Egyptians living through the contradictions of this country, oscillating between extremes of apathy and intense love, have a vastly different image. Three Egyptian films will reveal the kaleidoscopic views of directors Ahmed Abdallah, award-winning Khaled El-Hagar and Tamer Ezzat.
“El-Shouq” (Lust) by El-Hagar will participate in the International Film’s Competition. The controversial film tackles social and sexual repression, which affects girls and women in Egypt and the Arab world.
In the Arab Film’s Competition, “Microphone” by Abdallah follows a man who returns to Alexandria after several years in an attempt to win back his old love and mend his relationship with his father, but things don’t go as planned. Also chosen for the Arab Film’s Competition is Ezzat’s “El-Tariq El-Da’iri” (Ring Road), which discusses the medical corruption cases found in many hospitals, in addition to organ trafficking.
The judges for this section are Mohamed El-Adl (producer, Egypt) and its members include Fathi Abdel-Wahab (actor, Egypt), Haifa El-Mansour (director, Saudi Arabia), Bassam Kousa (actor, Syria) and Ibrahim Lotayef (writer/director, Tunis).
The International Competition has 17 competing films. Topping the list is Juanita Wilson’s debut movie “As If I Am Not There.” At the Toronto Film Festival, the film garnered much acclaim. It was said that few films this year, if not this decade, will challenge one like this movie. Described as an artistic triumph that works as a historical document, the film is based on real horrific events that happened during the Bosnian War in the early 1990s, and on real life experiences that were told during the International Criminal Tribunal at The Hague.
Indian actress Aparna Sen directs and stars in “An Unfinished Letter,” reportedly autobiographical, that tells the story of an aging actress hounded by the media and shabbily treated by the man in her life.
Renowned Mexican director Arturo Ripstein heads this jury, which also comprises of Hector Olivera (director, Argentina), Remy Girard (actor, Canada), Ali Badrakhan (director, Egypt), Mohamed Hefzi (screenwriter, Egypt), Andrew G. Vagna (producer, Hungary), Irrfan Khan (actor, India), Mohamed Miftah (director, Morroco), Denise Newman (actress, South Africa), Yung Jung-hee (actress, South Korea) and Meltem Cumbul (actress, Turkey).
Qasim Basir’s “Mooz-lum” is worth a watch in the International Digital Feature Film’s Competition. It portrays the issues facing black Muslims in America and challenges perceptions of African-American adherents of Islam. “Imani” vibrantly captures three vignettes of life in modern day Uganda: A child soldier returning to the parents who could not protect him, a woman fighting to get her wrongly accused sister out of jail, and a youth dance troop leader struggling to simply get through a hometown performance.

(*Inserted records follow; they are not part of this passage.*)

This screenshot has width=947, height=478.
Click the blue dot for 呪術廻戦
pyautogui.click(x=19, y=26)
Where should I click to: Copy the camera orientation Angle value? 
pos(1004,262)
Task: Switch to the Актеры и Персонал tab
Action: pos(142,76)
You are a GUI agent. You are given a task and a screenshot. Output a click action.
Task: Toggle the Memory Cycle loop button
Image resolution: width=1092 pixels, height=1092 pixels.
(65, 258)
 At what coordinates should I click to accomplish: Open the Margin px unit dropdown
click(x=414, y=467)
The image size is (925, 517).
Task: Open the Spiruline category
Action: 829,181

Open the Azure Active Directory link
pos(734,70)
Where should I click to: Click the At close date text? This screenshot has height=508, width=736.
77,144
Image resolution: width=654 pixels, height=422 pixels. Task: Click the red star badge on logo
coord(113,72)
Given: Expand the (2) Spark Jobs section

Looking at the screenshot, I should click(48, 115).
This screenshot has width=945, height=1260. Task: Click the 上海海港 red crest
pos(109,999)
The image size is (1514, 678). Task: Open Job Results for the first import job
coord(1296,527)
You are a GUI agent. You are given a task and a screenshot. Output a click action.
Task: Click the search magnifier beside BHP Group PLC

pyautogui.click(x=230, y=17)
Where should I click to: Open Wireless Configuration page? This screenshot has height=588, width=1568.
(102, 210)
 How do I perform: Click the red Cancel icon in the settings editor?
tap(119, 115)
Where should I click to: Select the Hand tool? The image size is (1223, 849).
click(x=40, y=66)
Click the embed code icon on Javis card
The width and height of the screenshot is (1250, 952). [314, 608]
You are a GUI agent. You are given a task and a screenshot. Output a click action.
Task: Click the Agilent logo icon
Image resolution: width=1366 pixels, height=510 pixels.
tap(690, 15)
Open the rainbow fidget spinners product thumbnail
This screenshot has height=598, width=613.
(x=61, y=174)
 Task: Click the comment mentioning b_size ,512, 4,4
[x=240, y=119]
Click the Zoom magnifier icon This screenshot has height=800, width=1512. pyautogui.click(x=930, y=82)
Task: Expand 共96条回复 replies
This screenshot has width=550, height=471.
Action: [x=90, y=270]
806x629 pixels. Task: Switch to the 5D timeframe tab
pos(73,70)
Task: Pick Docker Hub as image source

This category carries a Gold Award of $10,000 and a Silver Award of $6,000. Presiding over the winning decision is Bassek Ba Kobhio (director, Cameroon), George Papalios (president, Greek Film Center), Agnes Kocsis (director, Hungary), Celina Jaitley (actress, India), Najwa Najar (writer/director, Palestine), Nelly Karim (actress, Egypt) and Saadet Isil Aksoy (actress, Turkey).
Other festival selections are the Official Selection out of Competition section, which will screen eight films, and Special Spotlight on Turkish Cinema featuring seven films. The Festival of Festivals will show over 60 films. There’s also a section paying tribute to pan-African cinema and television with screenings of seven films.
Only two Hollywood A-listers will attend this year’s CIFF: Academy award winners Juliette Binoche and Richard Gere.
Egyptian actor Khaled Abdallah, who played a superb role in “The Kite Runner,” will be honored as an expatriate who has excelled internationally. Tribute films will be screened for Abdallah and Binoche, leading Korean actress Yun Jung Hee, Fouad Said (Inventor of Cinemobile) and producer/director Milad Bessada.
CIFF films will be screened at Cairo Opera House, Galaxy Cinema and City Stars.